En raison du contexte budgétaire, il n’y a « pour le moment » pas de mesure spécifique pour les « gros rouleurs » ou les professionnels de santé qui dépendent quotidiennement de leur véhicule. Cependant, des « négociations avec la Caisse nationale d’assurance maladie » sont en cours, selon la porte-parole du gouvernement, Maud Bregeon.
Une aide de 20 centimes par litre pour les transporteurs. Le ministre des Transports, Philippe Tabarot, a annoncé une « aide exceptionnelle », « forfaitaire et par véhicule pour soutenir les PME et TPE en difficulté ». Cette aide sera fixée à « 20 centimes par litre », avec un budget de « 50 millions d’euros », limitée au mois d’avril.
Il a également exhorté les « chargeurs » à facturer plus rapidement leurs services aux transporteurs et à ajuster les tarifs en fonction des prix du gazole pour protéger la trésorerie. Concernant les VTC, il a demandé aux plateformes d’ajuster « le prix des courses afin de préserver le revenu des chauffeurs ».
Aider les pêcheurs à prendre la mer. Pour les marins pêcheurs, le coût du carburant représente souvent la moitié de leurs dépenses. « Le but est que les bateaux puissent sortir en mer », a déclaré Catherine Chabaud, ministre de la Mer et de la Pêche, avertissant que le secteur dans son ensemble — « pêcheurs, mareyeurs, ports » — est en péril. Elle a annoncé un programme de soutien de « 5 millions d’euros » pour faire baisser le carburant de 20 centimes par litre, et s'est engagée à demander à Bruxelles d'accélérer la transition énergétique pour réduire la dépendance des pêcheurs aux énergies fossiles.
Neutralisation des taxes sur les engrais. La ministre de l’Agriculture, Annie Genevard, a indiqué que l'État renonçait aux prélèvements de droits d’accise sur les carburants destinés aux agriculteurs, équivalant à 14 millions d’euros. Elle a aussi plaidé pour que l’Europe « neutralise » l’impact de la taxe carbone sur les engrais, rencontrant ses homologues à Bruxelles pour soutenir cette demande.
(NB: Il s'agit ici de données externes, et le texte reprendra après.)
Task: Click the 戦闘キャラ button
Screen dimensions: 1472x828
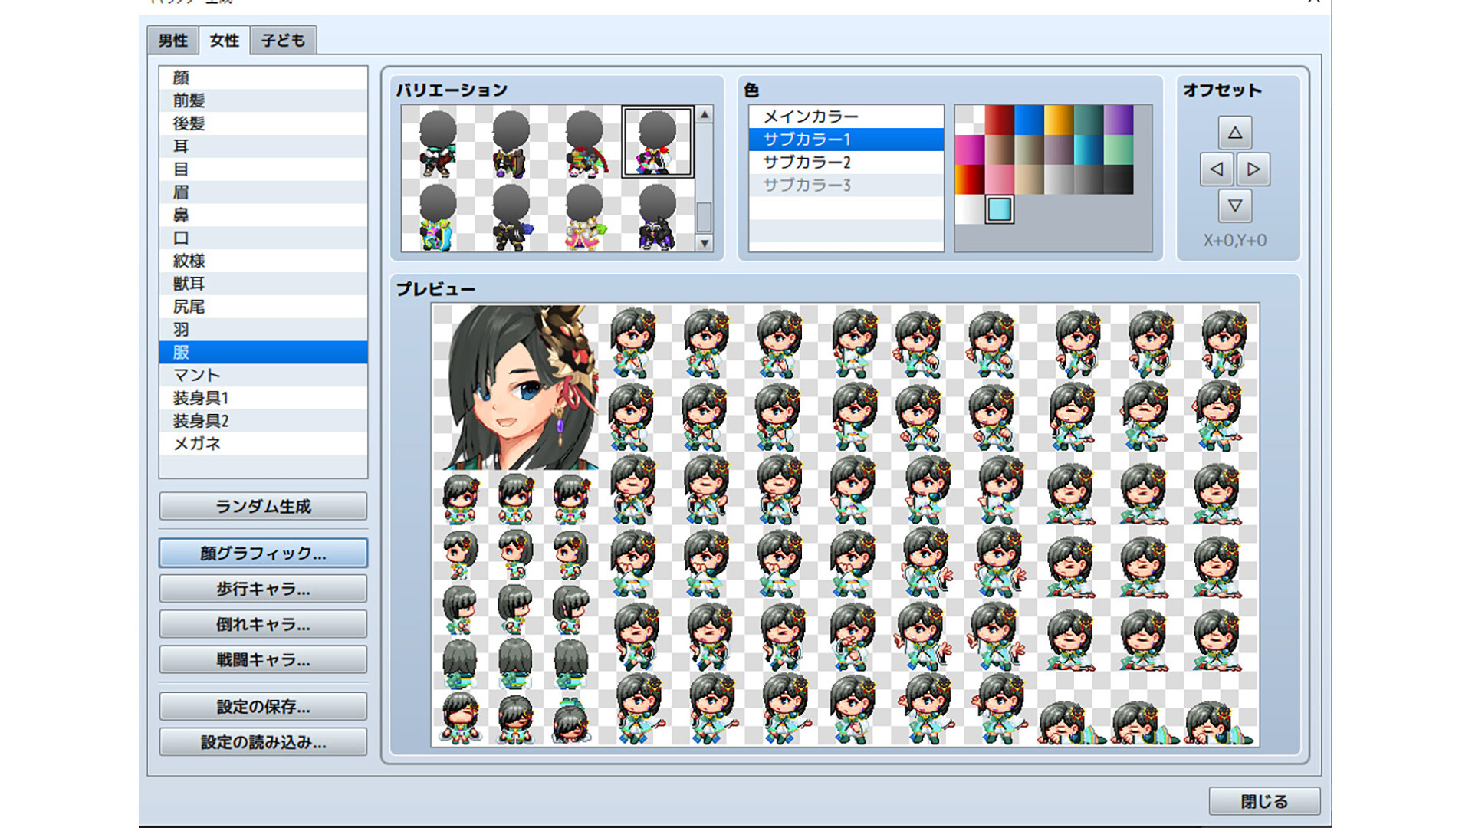Action: 262,659
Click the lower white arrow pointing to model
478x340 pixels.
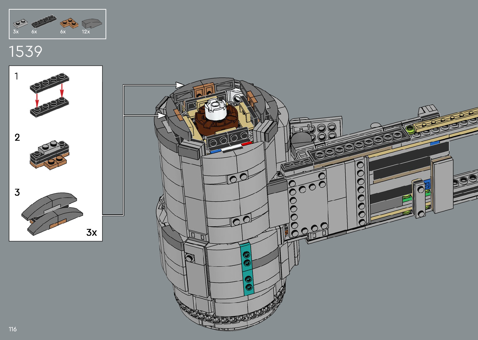(x=161, y=116)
Appliquer les baisses à la pompe. Serge Papin, ministre des PME, du Commerce, de l’Artisanat, du Tourisme et du Pouvoir d’achat, a appelé à la solidarité du secteur de la distribution pour garantir que les « baisses de coût » soient « immédiatement répercutées à la pompe ».
Un grand plan d’électrification. La ministre déléguée de l’Énergie, Maud Bregeon, a annoncé qu'une présentation d’un « grand plan d’électrification » de l’économie sera faite lors de la semaine prochaine. Le gouvernement souhaite réduire de 60 à 40 % d'ici 2030 la dépendance de la France aux énergies fossiles importées, en promouvant l'électrification des transports et des bâtiments.